Methods: This prospective, real-world study used data from all children with HPP receiving asfotase alfa in the UK Managed Access Agreement (MAA) to assess functional, health-related quality-of-life, and safety outcomes. Visits occurred at MAA enrolment, 3 and 6 months after enrolment, and every 6 months thereafter. Assessments at visits were age appropriate: Brief Assessment of Motor Function (BAMF), 1–4 years; Pediatric Quality of Life Inventory (PedsQL), 2–18 years for parent-reported and 5–18 years for child-reported; and modified Bleck and 6-Minute Walk Test (6MWT), 5–18 years. Values, including at first assessment, are presented as median (min, max; n); outcomes from first assessment to 48 months (BAMF: 36 months) are presented as median change (95%CI; n).

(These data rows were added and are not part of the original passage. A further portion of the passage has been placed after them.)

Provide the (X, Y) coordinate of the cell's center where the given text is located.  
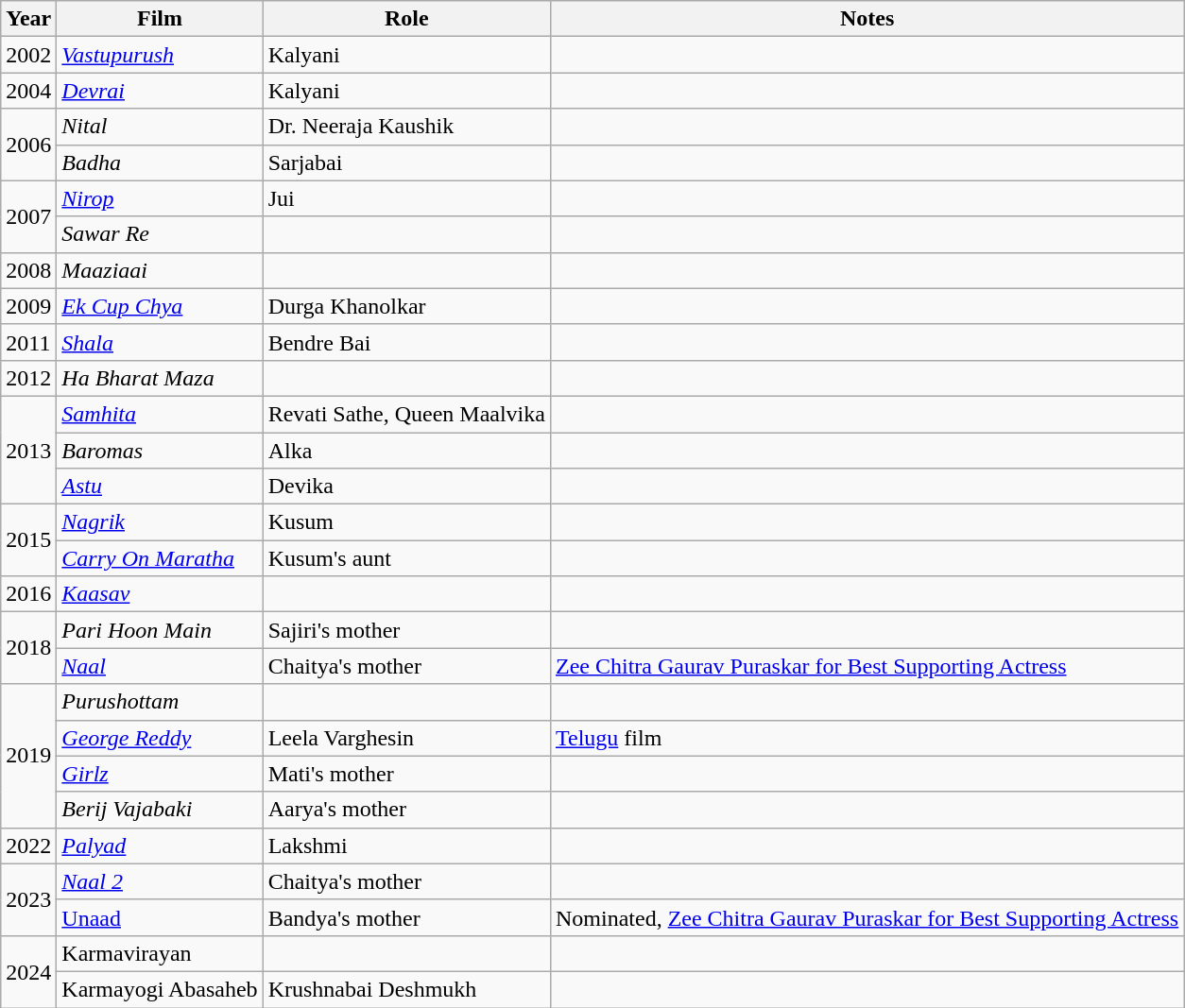
Naal 2 (160, 882)
Nominated, Zee Chitra Gaurav Puraskar for Best Supporting Actress (867, 918)
Mati's mother (406, 774)
Naal (160, 666)
2012 (28, 378)
Samhita (160, 414)
Alka (406, 451)
2006 (28, 145)
2018 (28, 648)
Revati Sathe, Queen Maalvika (406, 414)
2007 (28, 216)
Film (160, 19)
2002 (28, 55)
Bendre Bai (406, 342)
Aarya's mother (406, 810)
2004 (28, 91)
Durga Khanolkar (406, 306)
Lakshmi (406, 846)
Sarjabai (406, 163)
2013 (28, 450)
Kusum (406, 523)
2015 (28, 541)
Ek Cup Chya (160, 306)
Karmayogi Abasaheb (160, 989)
Dr. Neeraja Kaushik (406, 127)
Nirop (160, 198)
Palyad (160, 846)
Carry On Maratha (160, 558)
Karmavirayan (160, 953)
2011 (28, 342)
George Reddy (160, 738)
Astu (160, 487)
2008 (28, 270)
Notes (867, 19)
Baromas (160, 451)
Jui (406, 198)
2009 (28, 306)
Leela Varghesin (406, 738)
Devika (406, 487)
Nagrik (160, 523)
2022 (28, 846)
Sawar Re (160, 234)
Bandya's mother (406, 918)
Badha (160, 163)
Shala (160, 342)
Krushnabai Deshmukh (406, 989)
Berij Vajabaki (160, 810)
Devrai (160, 91)
2024 (28, 971)
Year (28, 19)
Telugu film (867, 738)
Kaasav (160, 594)
Maaziaai (160, 270)
Role (406, 19)
Zee Chitra Gaurav Puraskar for Best Supporting Actress (867, 666)
Nital (160, 127)
2023 (28, 900)
Unaad (160, 918)
Ha Bharat Maza (160, 378)
Pari Hoon Main (160, 630)
Sajiri's mother (406, 630)
Purushottam (160, 702)
Kusum's aunt (406, 558)
Girlz (160, 774)
2016 (28, 594)
Vastupurush (160, 55)
2019 (28, 756)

Results: All 24 children enrolled received ≥1 asfotase alfa dose; the study population comprised 20 with ≥6 months’ exposure (9 male [45%]; 12 initiating asfotase alfa pre-MAA enrolment [60%]). Age at enrolment was 4.17 (0, 17) years; asfotase alfa treatment duration before enrolment was 3.67 (0.53, 10.10) years. Height Z-score at first assessment was −2.42 (−9.53, −0.28; n=20) and changed by 0.34 (95%CI: −0.34, 1.35; n=12); weight Z-score was −1.86 (−4.93, 1.43; n=20) and changed by 0.20 (95%CI: −1.06, 0.98; n=12). BAMF scores for lower extremities (LEs) and upper extremities (UEs) were 6 (0, 10; n=7) and 9 (0, 9; n=7), respectively, and improved for LEs (7 [95%CI: 3.19, 11.84]; n=3) and UEs (7 [95%CI: 3.19, 11.84]; n=3). Parent- and child-reported PedsQL scores were 53.42 (16.30, 100.00; n=18) and 59.24 (15.22, 91.30; n=10), respectively, and improved by 12.97 (95%CI: 1.94, 24.56; n=10) and 13.04 (95%CI: −4.81, 30.04; n=6), respectively. Starting Bleck scores were relatively high (9 [5, 9]; n=14) and remained stable (0 [95%CI: −1.19, 1.32]; n=6). The 6MWT percent predicted values started at 57.89 (12.41, 90.72; n=11) and changed by 3.28 (95%CI: −26.15, 34.13; n=4). Serious adverse events were infrequent (n=9, 16 events), with 1 event (injection site atrophy) related to asfotase alfa.

Conclusion: Asfotase alfa treatment helped children with HPP in the UK MAA maintain stable outcomes.